Which is what I did last night. I stopped and talked with my toddler for a minute about the day, I listened to his “no tank ooo’s” and then I scooped him up to go upstairs and read.

NOTE: For anyone interested in a great description of strong back, soft front, I found this post by Bev Janisch that includes content from Brene Brown and a guided meditation.

Drawing Boundaries

The problem with the world is that we draw our family circle too small.” – Mother Teresa

Coming back together after a year apart feels like I’m out of practice on some things. Like how to greet people. Is it a hug or fist bump or a nod? But as awkward as those things feel to me as an adult, I’m watching my five-and-a-half year old try to manage them after missing out on about 20% of her life experience in socialization and it feels really big. Like how to navigate the friend who wants to eat her lunch.

My daughter doesn’t eat very fast. Her friend scarfs down her own lunch and then starts in on my daughter’s. My daughter wants to share and has no foresight that she is going to need that fuel or be hungry. Drawing boundaries. It feels like this is one thing that we haven’t had to do during the year of coronavirus.

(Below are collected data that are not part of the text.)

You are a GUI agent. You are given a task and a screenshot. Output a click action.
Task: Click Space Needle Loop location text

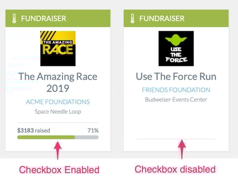point(58,112)
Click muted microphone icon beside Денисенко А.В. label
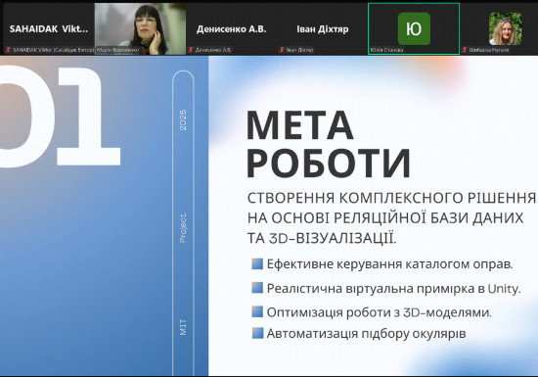The height and width of the screenshot is (377, 538). tap(191, 50)
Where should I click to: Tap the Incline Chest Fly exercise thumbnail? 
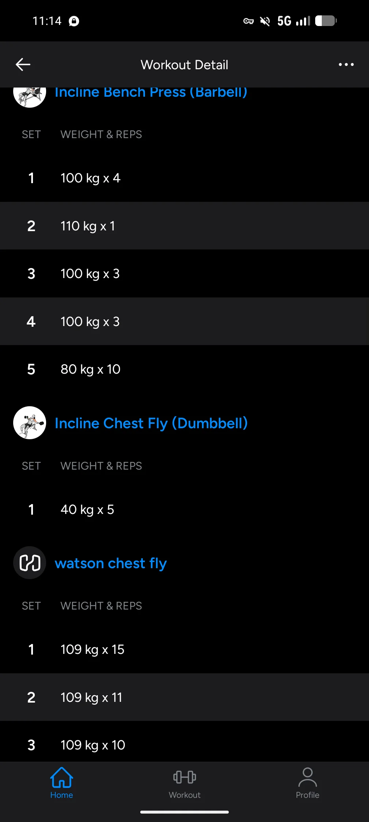[30, 423]
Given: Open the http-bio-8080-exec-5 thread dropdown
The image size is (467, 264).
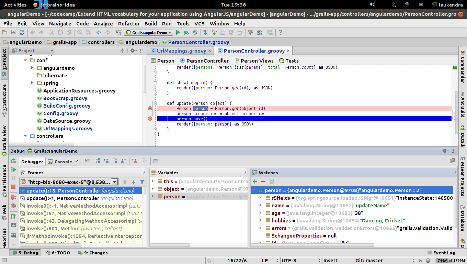Looking at the screenshot, I should (115, 182).
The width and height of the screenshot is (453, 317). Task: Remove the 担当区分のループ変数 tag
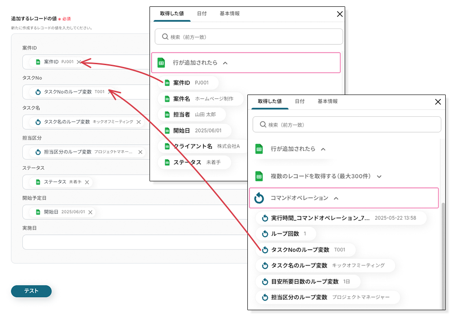(140, 152)
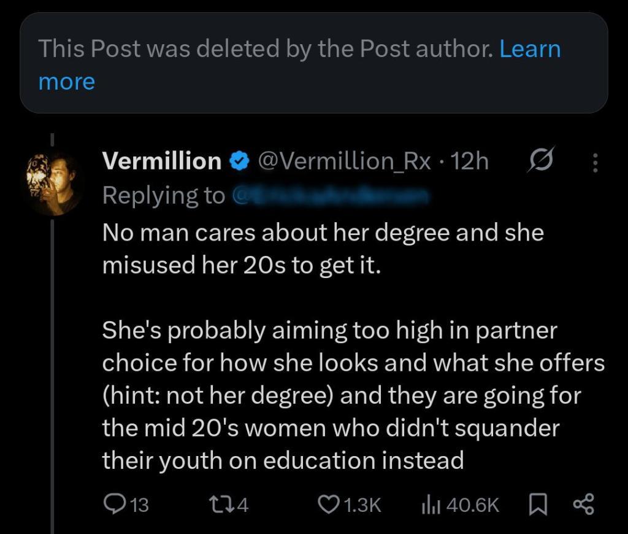Click the Grok slashed-circle icon
The height and width of the screenshot is (534, 628).
540,161
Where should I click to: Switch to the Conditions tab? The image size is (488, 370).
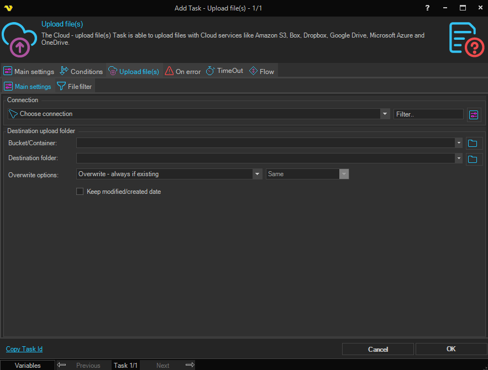pos(81,71)
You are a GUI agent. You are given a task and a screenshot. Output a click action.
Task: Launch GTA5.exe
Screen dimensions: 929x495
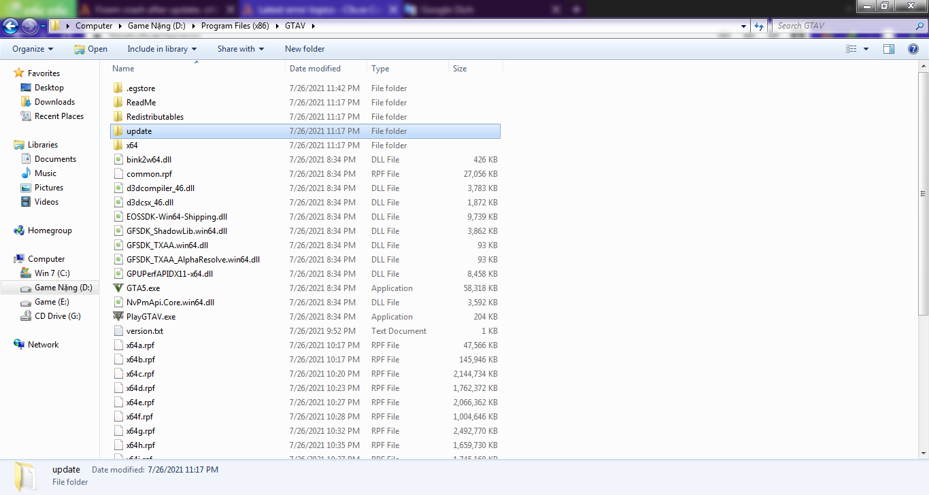pos(143,288)
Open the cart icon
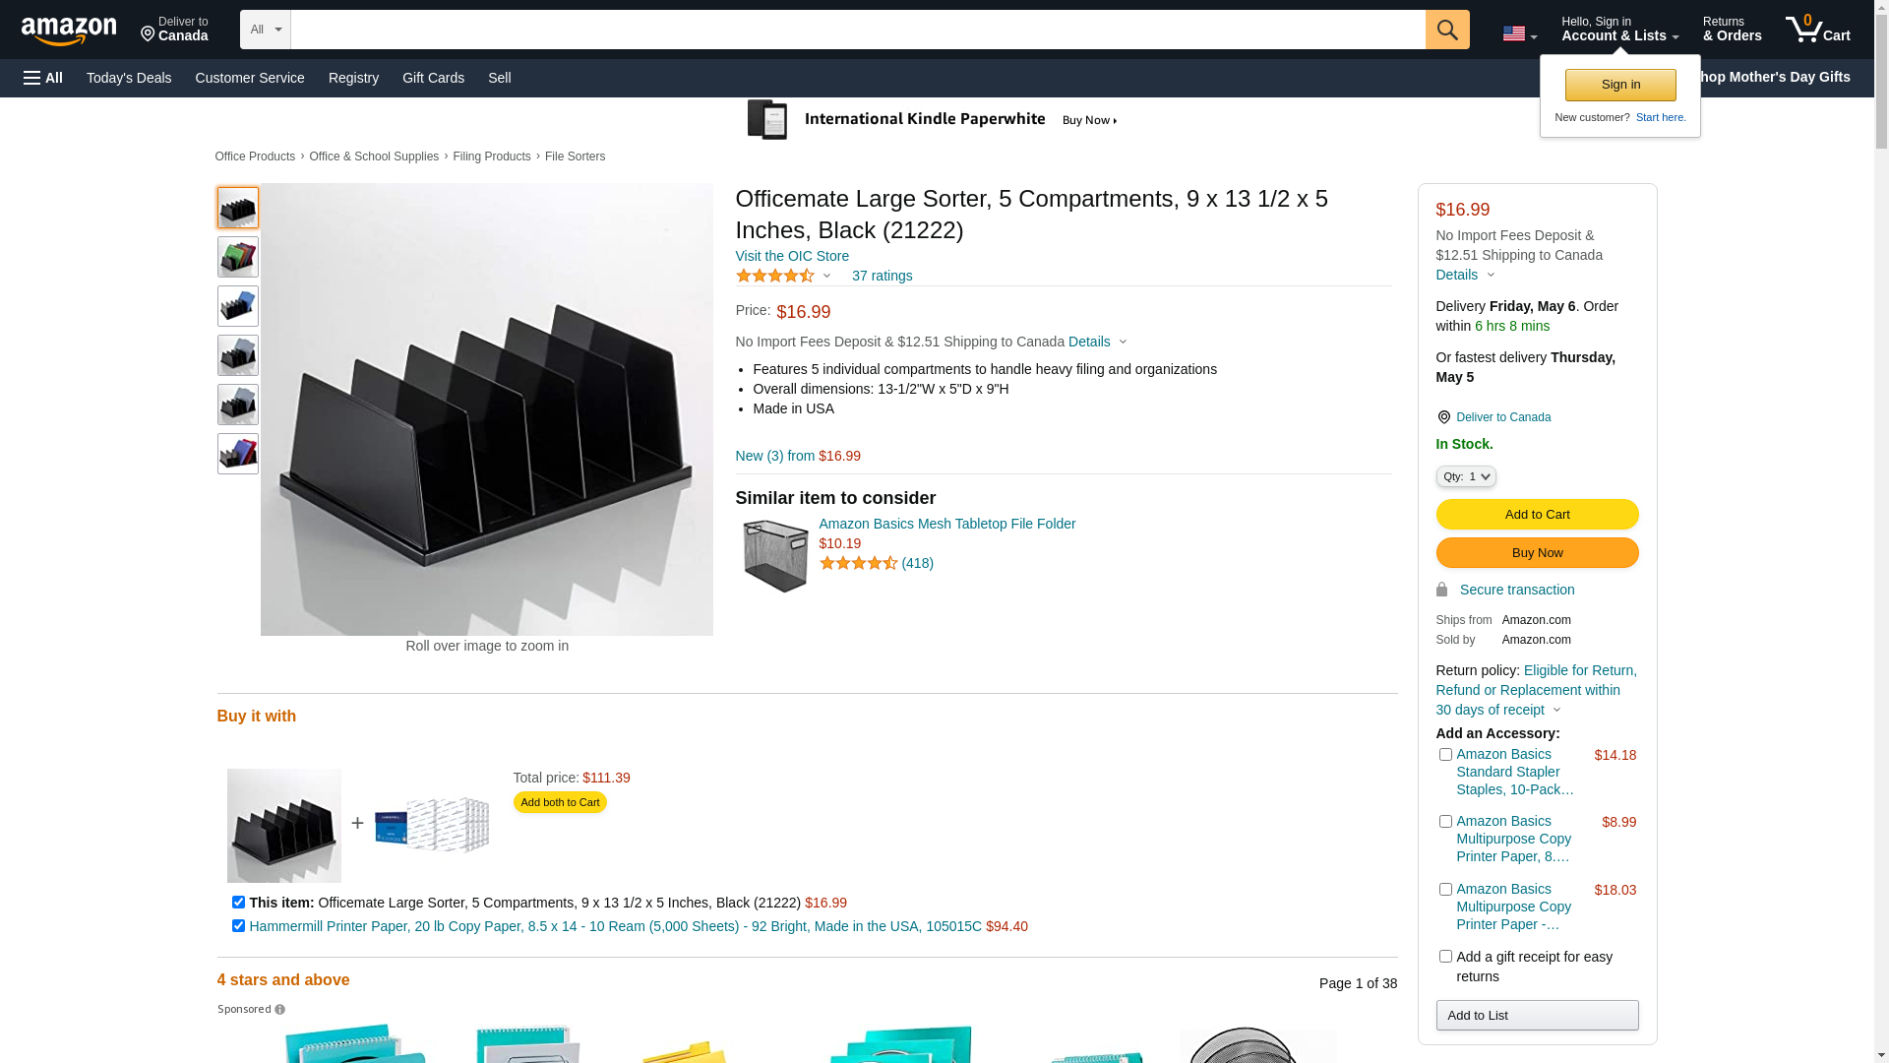The image size is (1889, 1063). tap(1816, 30)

Drawing boundaries has always evoked for me the idea of two countries dividing territory. But looking it up, I see that there are many different parallels. In mathematics, the drawing of boundaries applies to clearly defining when a theory is supposed to hold. In therapy, it’s the rules that govern the patient/therapist relationship. Abstracting these, drawing boundaries allow us to create predictability in relationships by defining what’s mine and what’s yours.

But I-ing and my-ing is also known in Buddhism to be one of the root causes of spiritual disease. When we start protecting territory, we stop being able to see the Unity that ties us all together. We limit our ability to see ourselves in everyone. We elevate the ego and its importance in relationship to everything else.

Of course I know this intuitively as a parent. When my babies arrived, there was little boundary between those tiny little people and me. The love I was overwhelmed with carried me through feeding, waking, changing diapers, washing clothes with spit up on them with little thought of whether they were cutting in to “my” time or whether “I” had everything I needed. It was all “we.” Now as they get older and take “my” stuff and putting it places that I cannot find, there are some distinct boundaries. But in every moment of tenderness and perspective, I am right back to that beautiful place where they are my heart walking outside my body.

Believing that there are some healthy ways to draw boundaries, I decided to step in to the lunch situation. I figure that we have all have more of a chance of seeing that we are more alike than different when our tanks are full. But I’m hoping that she goes on to solve world hunger so that’s true for everyone.